Valmik Thapar is an Indian naturalist, conservationist, and writer who spent decades studying India’s tiger population.

He’s one of India's most respected wildlife experts and conservationists and has produced and narrated documentaries on India's natural habitat for programs on BBC, Animal Planet, Discovery, and National Geographic.

2. Billy Arjan Singh

Conservation Quote: The eyes of the tiger are the brightest of any animal on earth. They blaze back the ambient light with awe-inspiring intensity. It would be a tragedy, and a terrible dereliction of duty, if we allowed that magical fire to burn out. — Billy Arjan Singh

Billy Arjan Singh was an Indian hunter-turned-conservationist and author.

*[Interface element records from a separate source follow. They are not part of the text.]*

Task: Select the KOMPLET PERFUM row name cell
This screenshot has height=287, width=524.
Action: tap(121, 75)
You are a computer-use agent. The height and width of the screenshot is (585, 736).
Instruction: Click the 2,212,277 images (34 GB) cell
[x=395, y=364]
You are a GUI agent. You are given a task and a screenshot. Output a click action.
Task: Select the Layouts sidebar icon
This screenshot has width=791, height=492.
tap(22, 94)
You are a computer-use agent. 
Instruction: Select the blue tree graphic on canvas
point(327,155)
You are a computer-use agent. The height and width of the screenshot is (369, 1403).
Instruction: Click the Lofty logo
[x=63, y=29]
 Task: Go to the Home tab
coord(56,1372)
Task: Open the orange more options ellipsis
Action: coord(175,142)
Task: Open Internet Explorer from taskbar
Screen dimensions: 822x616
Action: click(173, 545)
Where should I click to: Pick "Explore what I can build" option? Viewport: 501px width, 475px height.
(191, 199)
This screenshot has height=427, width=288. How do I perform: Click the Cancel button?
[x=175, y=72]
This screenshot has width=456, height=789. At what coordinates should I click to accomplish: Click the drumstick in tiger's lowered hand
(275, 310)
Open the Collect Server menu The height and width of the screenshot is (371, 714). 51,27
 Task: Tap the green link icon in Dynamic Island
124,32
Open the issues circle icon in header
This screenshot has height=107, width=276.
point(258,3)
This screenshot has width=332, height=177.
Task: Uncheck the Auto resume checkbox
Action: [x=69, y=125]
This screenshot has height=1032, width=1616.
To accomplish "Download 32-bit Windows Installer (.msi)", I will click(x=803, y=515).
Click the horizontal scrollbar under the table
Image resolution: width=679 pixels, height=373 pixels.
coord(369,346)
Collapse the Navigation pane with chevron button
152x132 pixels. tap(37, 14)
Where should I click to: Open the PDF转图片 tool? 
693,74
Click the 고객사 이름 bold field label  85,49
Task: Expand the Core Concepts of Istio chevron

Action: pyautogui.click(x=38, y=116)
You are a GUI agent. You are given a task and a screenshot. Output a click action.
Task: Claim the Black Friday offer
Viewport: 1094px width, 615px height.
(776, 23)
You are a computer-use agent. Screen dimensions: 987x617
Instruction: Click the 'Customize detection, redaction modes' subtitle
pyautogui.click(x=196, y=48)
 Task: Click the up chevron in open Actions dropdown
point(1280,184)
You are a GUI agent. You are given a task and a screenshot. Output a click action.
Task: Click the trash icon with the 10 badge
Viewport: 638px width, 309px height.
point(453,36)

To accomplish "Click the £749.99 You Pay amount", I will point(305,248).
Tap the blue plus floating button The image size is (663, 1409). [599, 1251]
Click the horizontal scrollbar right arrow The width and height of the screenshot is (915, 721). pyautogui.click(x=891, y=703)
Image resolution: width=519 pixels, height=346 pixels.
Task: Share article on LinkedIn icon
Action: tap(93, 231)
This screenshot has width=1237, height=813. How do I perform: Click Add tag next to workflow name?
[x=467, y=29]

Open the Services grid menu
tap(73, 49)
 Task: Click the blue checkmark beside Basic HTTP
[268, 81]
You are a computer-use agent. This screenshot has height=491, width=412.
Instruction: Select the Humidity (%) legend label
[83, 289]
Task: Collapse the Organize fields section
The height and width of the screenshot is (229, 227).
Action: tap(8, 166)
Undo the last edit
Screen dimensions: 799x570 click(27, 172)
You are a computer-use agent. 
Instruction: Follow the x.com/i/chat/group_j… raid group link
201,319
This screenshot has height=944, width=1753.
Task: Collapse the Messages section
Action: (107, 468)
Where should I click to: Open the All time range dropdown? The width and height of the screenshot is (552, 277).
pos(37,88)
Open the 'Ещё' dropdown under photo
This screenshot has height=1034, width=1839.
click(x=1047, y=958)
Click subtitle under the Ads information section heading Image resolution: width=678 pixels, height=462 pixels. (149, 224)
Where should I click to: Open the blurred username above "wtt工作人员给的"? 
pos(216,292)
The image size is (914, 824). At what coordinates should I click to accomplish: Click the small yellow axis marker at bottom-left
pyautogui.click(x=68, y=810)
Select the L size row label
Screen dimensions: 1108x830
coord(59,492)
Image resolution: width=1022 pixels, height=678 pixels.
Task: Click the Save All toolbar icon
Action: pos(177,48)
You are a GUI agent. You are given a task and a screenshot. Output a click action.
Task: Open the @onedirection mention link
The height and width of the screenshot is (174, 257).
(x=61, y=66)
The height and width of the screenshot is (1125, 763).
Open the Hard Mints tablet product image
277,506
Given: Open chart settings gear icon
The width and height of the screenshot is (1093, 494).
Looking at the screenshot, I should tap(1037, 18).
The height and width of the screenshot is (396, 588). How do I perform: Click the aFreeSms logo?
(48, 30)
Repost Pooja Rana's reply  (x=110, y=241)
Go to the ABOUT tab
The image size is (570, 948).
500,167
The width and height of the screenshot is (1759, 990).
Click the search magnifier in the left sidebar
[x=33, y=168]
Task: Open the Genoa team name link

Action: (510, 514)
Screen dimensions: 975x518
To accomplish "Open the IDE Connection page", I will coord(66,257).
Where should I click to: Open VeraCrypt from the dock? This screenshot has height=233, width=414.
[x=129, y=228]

He was the first person to attempt to reintroduce tigers and leopards from captivity into the wild. He was awarded the World Wildlife Fund's Gold Medal — the WWF's premier award — for his conservation work.

3. Laurie Marker

Laurie Marker is a research scientist and conservation biologist recognized as one of the world's leading cheetah experts.

She’s the founder and executive director of Cheetah Conservation Fund, a research and lobby institution in Namibia that studies the country's cheetah population, the largest and healthiest cheetah population in the world.

4. Lone Drøscher Nielsen

Lone Drøscher Nielsen is a Danish wildlife conservationist who established an orangutan reintroduction project in Borneo, Indonesia.

The facility quickly became the largest primate rescue project in the world, saving not only the mostly orphaned baby orangutans from the local farmers and illegal pet-traders but also gradually re-introducing the animals to the rainforest.

From 1996 until 2010, Drøscher Nielsen lived in Borneo to help save the Bornean orangutan from extinction from the loss of its natural habitat because of logging and oil palm plantations.

5. Michael Werikhe

Michael Werikhe — known as the “Rhino Man” — was a Kenyan conservationist.

He underwent long fundraising walks in the African Great Lakes region and overseas to raise funds for the conservation of rhinos and other endangered African mammals, walking for sometimes months at a time. BBC posthumously awarded him the “African of the Millennium" award in 1999.

6. Dian Fossey

Quote Graphic: When you realize the value of all life, you dwell less on what is past and concentrate more on the preservation of the future. — Dian Fossey

Dian Fossey was an American primatologist and conservationist known for her study of mountain gorilla groups in Rwanda from the mid-'60s until 1985, when she was murdered.

Fossey was a member of the "Trimates," a group of prominent female scientists studying great apes in their natural environments, along with Jane Goodall, who studied chimpanzees, and Birutė Galdikas, who studied orangutans.

During her time in Rwanda, she strongly opposed poaching and tourism in wildlife habitats.

7. Rosalie Edge

Rosalie Barrow Edge was an environmental advocate, suffragist, and amateur birdwatcher who in 1929 established the Emergency Conservation Committee to expose the conservation establishment's ineffectiveness and advocate for species preservation.

She founded the world's first preserve for birds of prey: Hawk Mountain Sanctuary near Kempton, Pennsylvania. In 1948, The New Yorker described her as "the only honest, unselfish, indomitable hellcat in the history of conservation."

8. Christian Cave

Christian Cave holding a Common Snapping Turtle in the water
Christian Cave holding a Common Snapping Turtle / Photo via Instagram

Most famous for his iconic TikTok account where he has more than 250,000 followers, Christian Cave is focused on "conservation through education." In each of his videos, he shares everything you need to know (and more) about a unique animal.

At only 22-years-old, Christian is the youngest wildlife conservationist on this list. Come for the animal education, and stay for Christian's passionate enthusiasm.